The Web on the Candidates

Kate Phillips at the Caucus picks up on a "flooding the zone" meme that's made it's way from Chuck DeFeo to Joe Trippi to TechPresident contributor David All. Writes All, "the idea behind 'flooding the zone' is to virtually take organic search on YouTube out of the picture as effectively as possible. It’s practically a last-resort tactic which will hopefully never be needed. If the decision is made by your campaign that a YouTube video, like 'Macaca' is crippling the campaign, pull the trigger and 'flood the zone.'" Phillips points out that the previous day she posted about Trippi's reference to flooding the zone at the Business Development Institute's conference on "The Future of Political Communications" (and I heard him use the same phrase at the Politics Online conference earlier this year). Not everyone agrees with the the theory, however. Justin Hamilton, a staffer for Rep. George Miller, criticizes the approach in the comments below Phillips' post: "1) If it’s viral, it’s being passed peer to peer primarily.
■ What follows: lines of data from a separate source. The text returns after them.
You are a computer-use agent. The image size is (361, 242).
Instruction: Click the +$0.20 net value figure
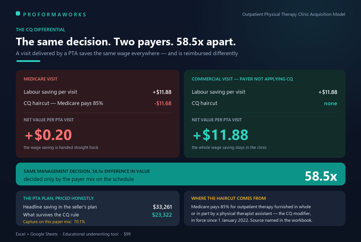[48, 135]
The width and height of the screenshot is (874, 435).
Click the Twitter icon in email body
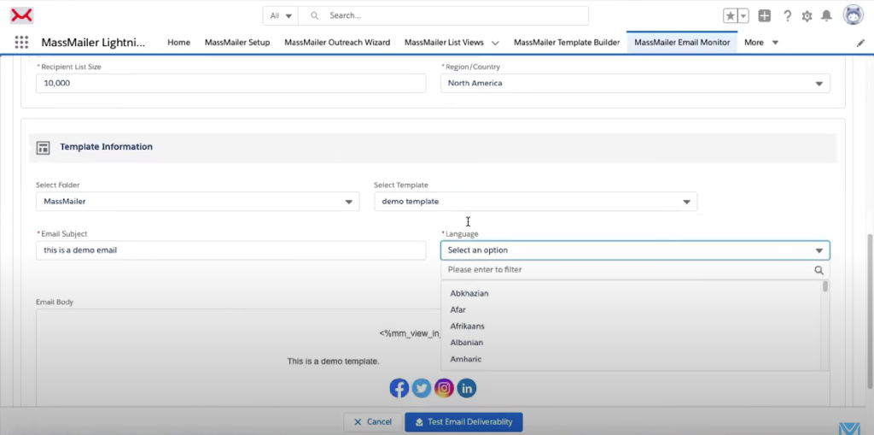tap(421, 388)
So the smaller number of people who take the time to find something by organic search on youtube won’t have an impact. 2) By going so far out of your way to keep people from seeing something, you’ve created a taboo effect that will both: make people want to see it more; and give the story a second day because the coverage will turn to the 'desperate cover up attempt' that might make more of an issue than the issue itself."